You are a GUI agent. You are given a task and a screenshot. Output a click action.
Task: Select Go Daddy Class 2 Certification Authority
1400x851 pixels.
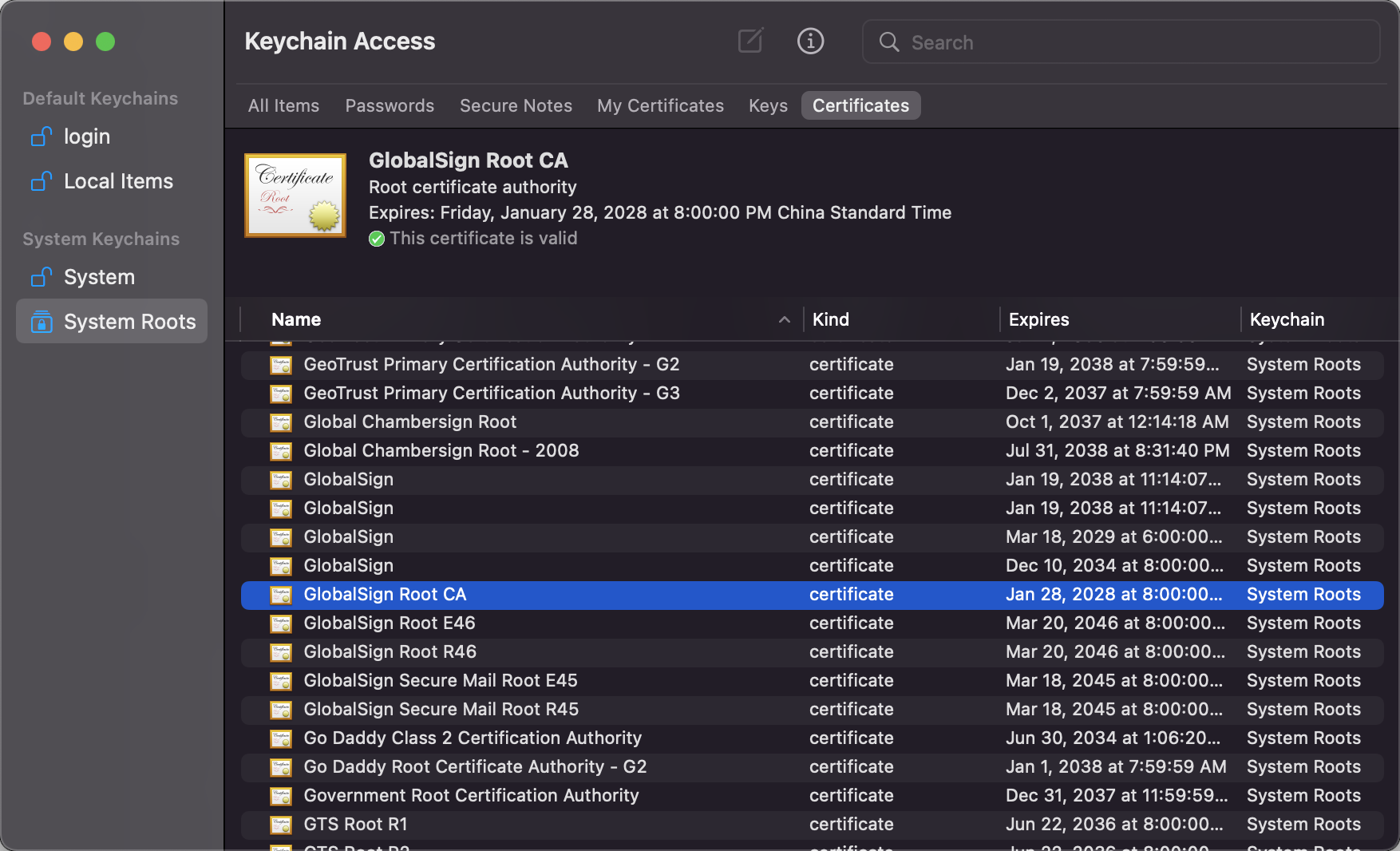473,738
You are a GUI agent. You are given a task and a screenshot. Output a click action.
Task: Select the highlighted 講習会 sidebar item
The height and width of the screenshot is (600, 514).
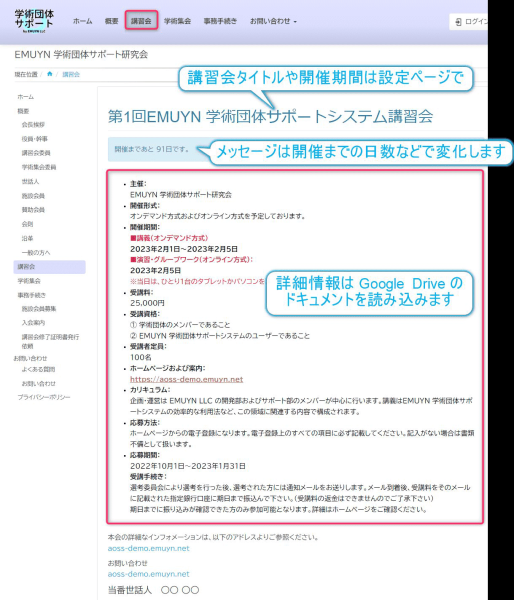(x=49, y=267)
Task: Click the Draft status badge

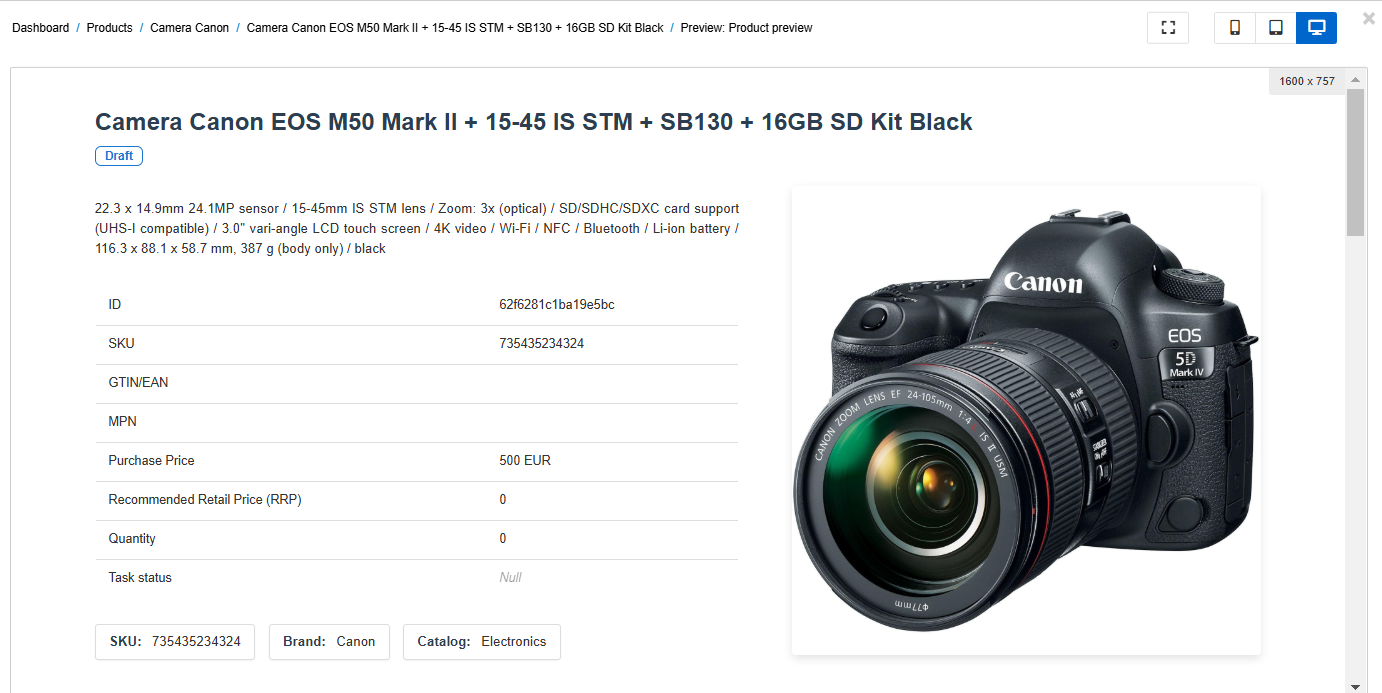Action: click(x=119, y=156)
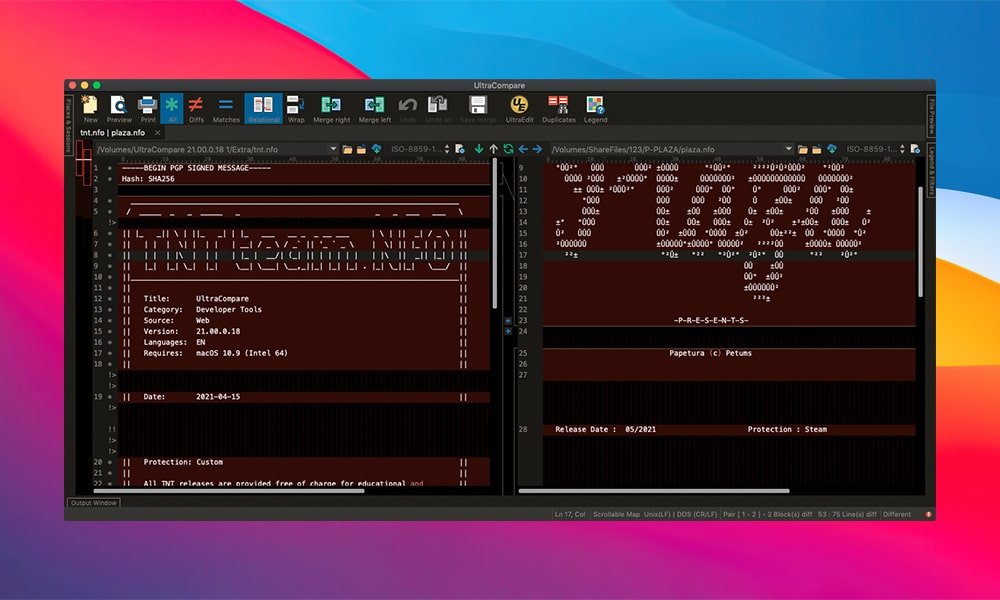The image size is (1000, 600).
Task: Open left pane ISO-8859 encoding selector
Action: click(x=412, y=149)
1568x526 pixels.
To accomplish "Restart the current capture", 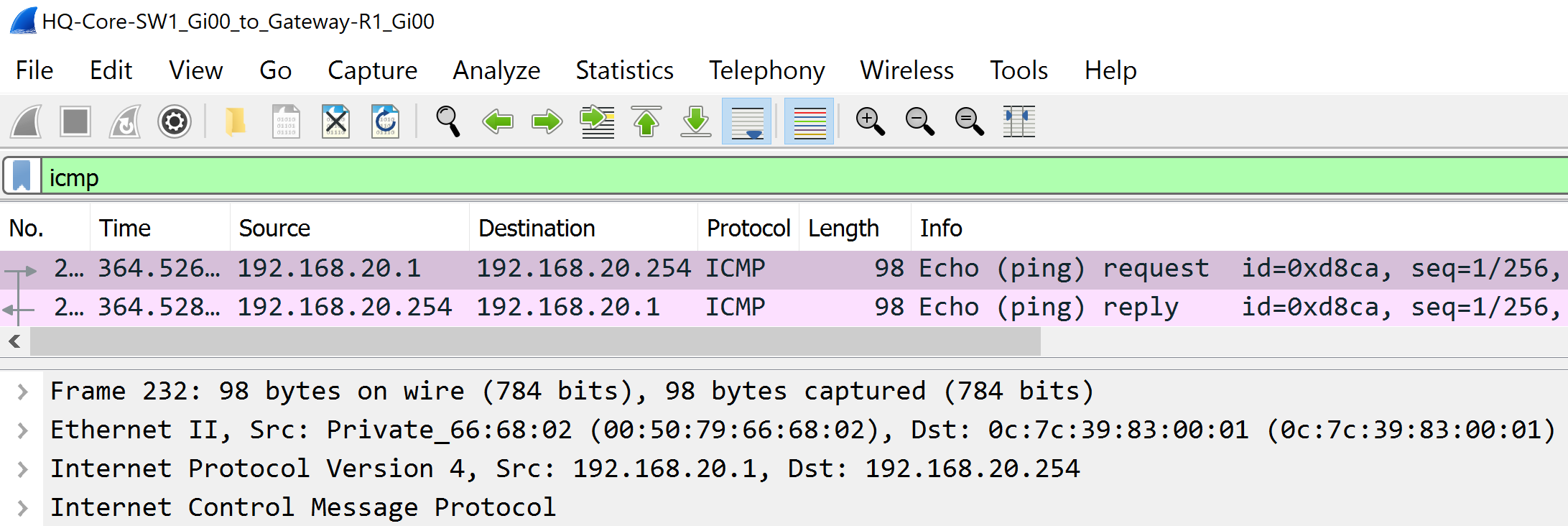I will tap(125, 121).
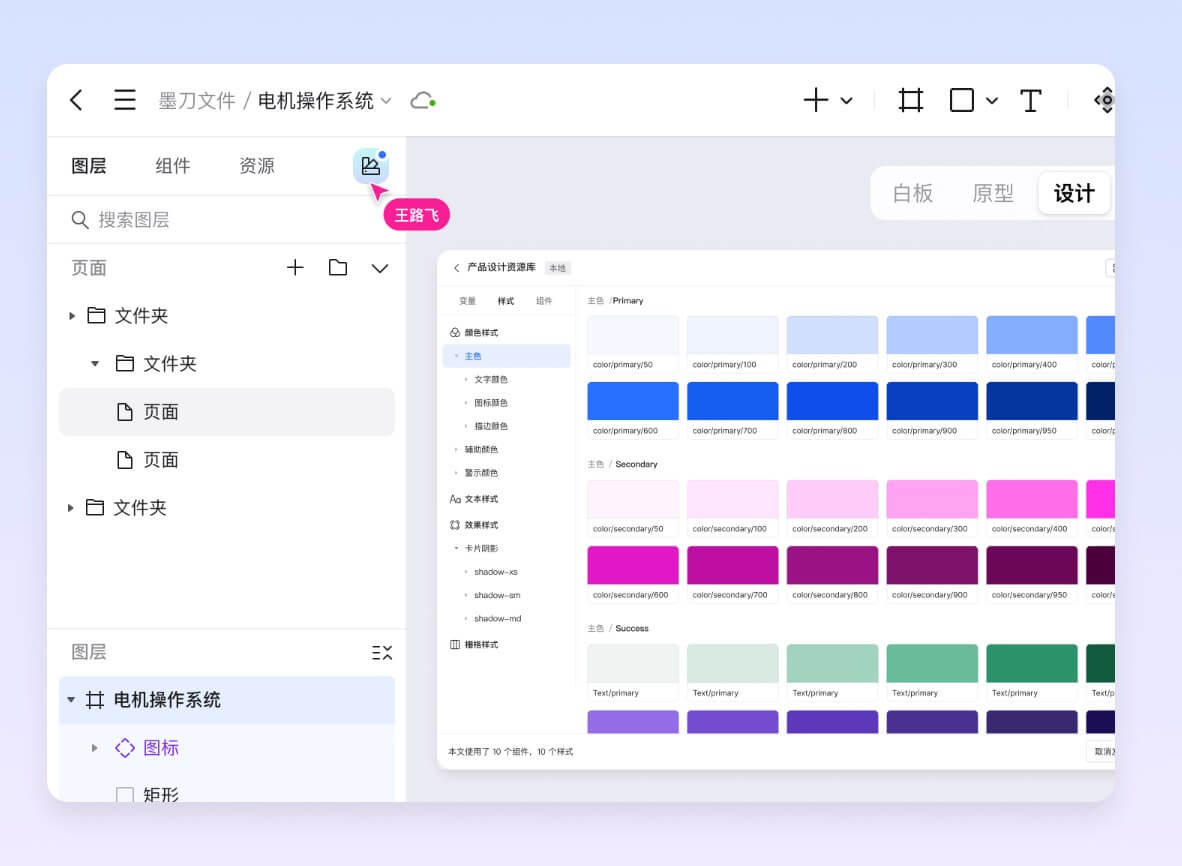The image size is (1182, 866).
Task: Expand the 图标 layer in the layers panel
Action: (x=94, y=747)
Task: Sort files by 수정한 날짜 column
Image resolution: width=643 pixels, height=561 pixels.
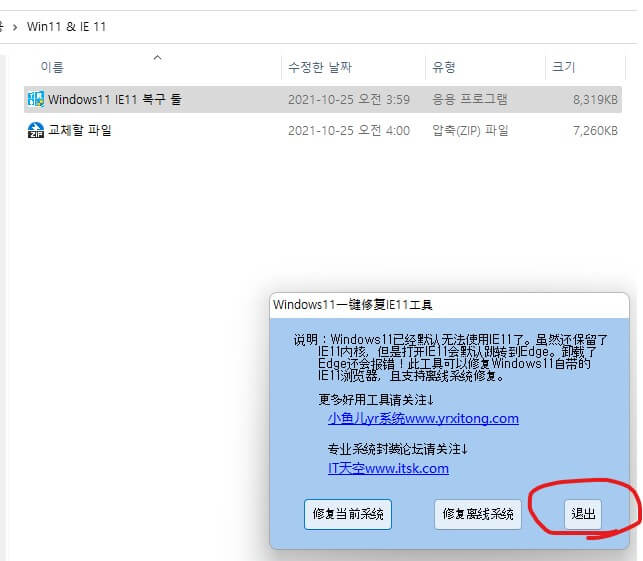Action: pos(319,67)

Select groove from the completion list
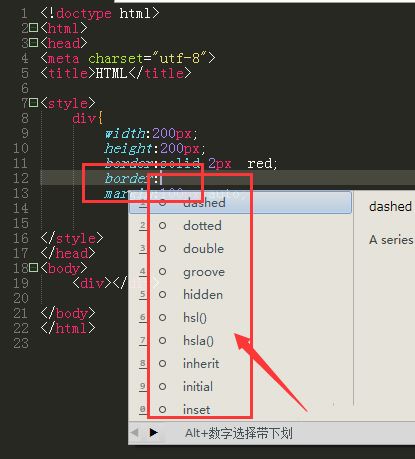[x=240, y=272]
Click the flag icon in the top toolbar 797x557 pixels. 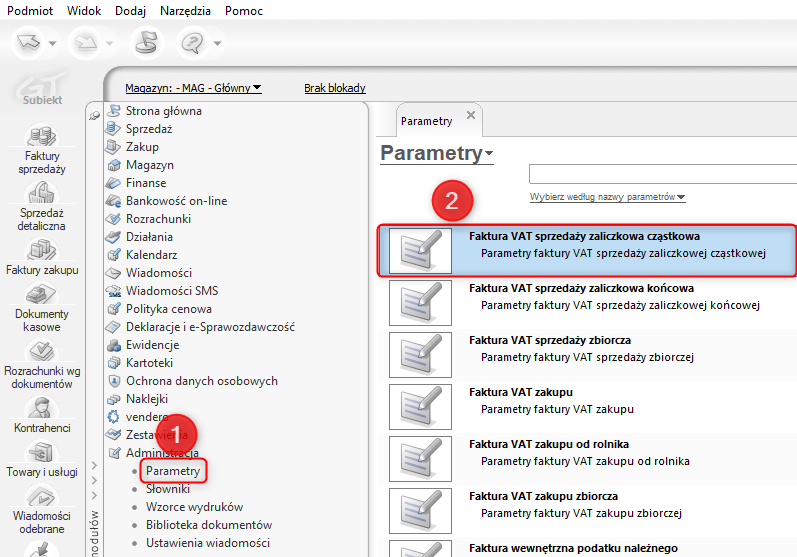pyautogui.click(x=146, y=43)
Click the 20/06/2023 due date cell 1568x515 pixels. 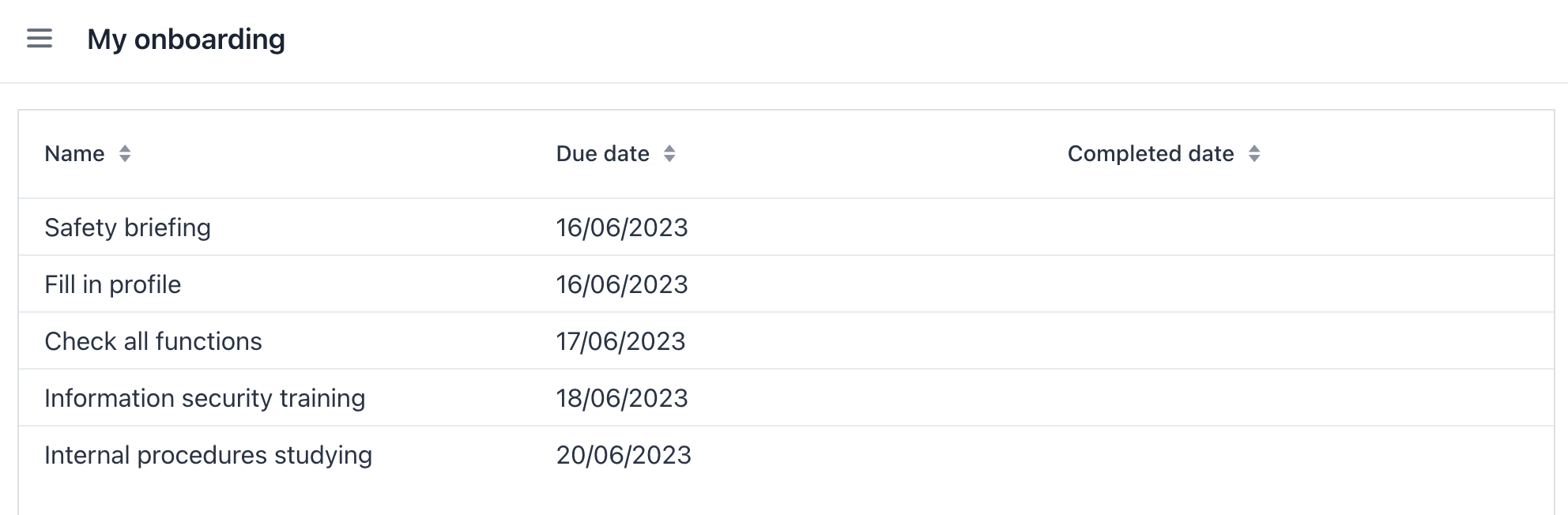(x=624, y=455)
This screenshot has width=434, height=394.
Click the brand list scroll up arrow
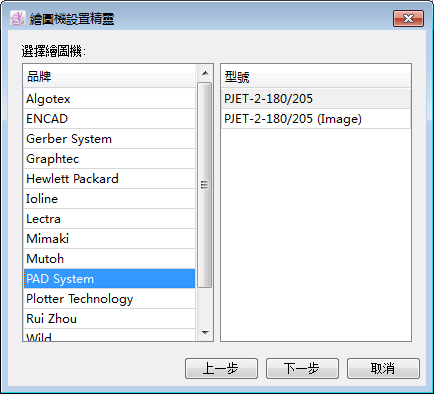[x=205, y=73]
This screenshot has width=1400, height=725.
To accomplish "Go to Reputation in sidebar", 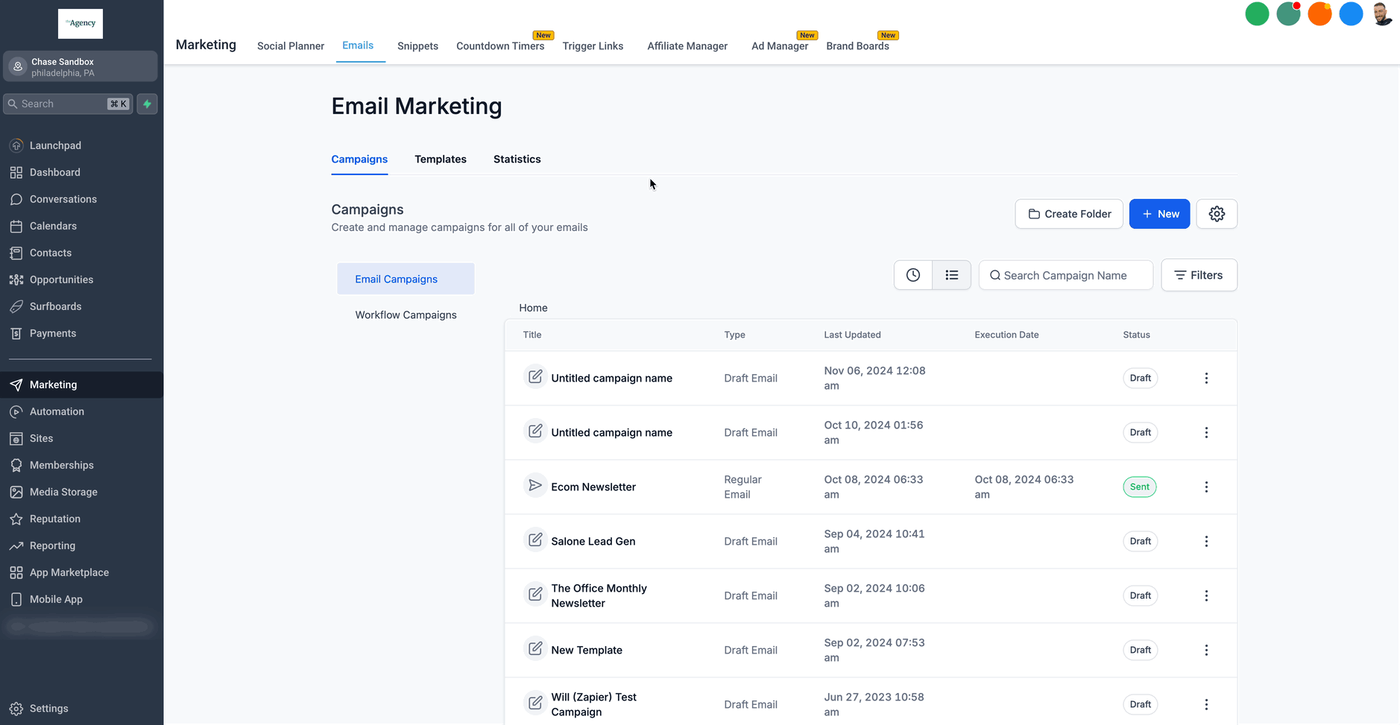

ACTIVITY:
Go line by line through the material above and return each one that includes "This".

TASK RESULT:
This screenshot has width=434, height=394.
This screenshot has width=1400, height=725.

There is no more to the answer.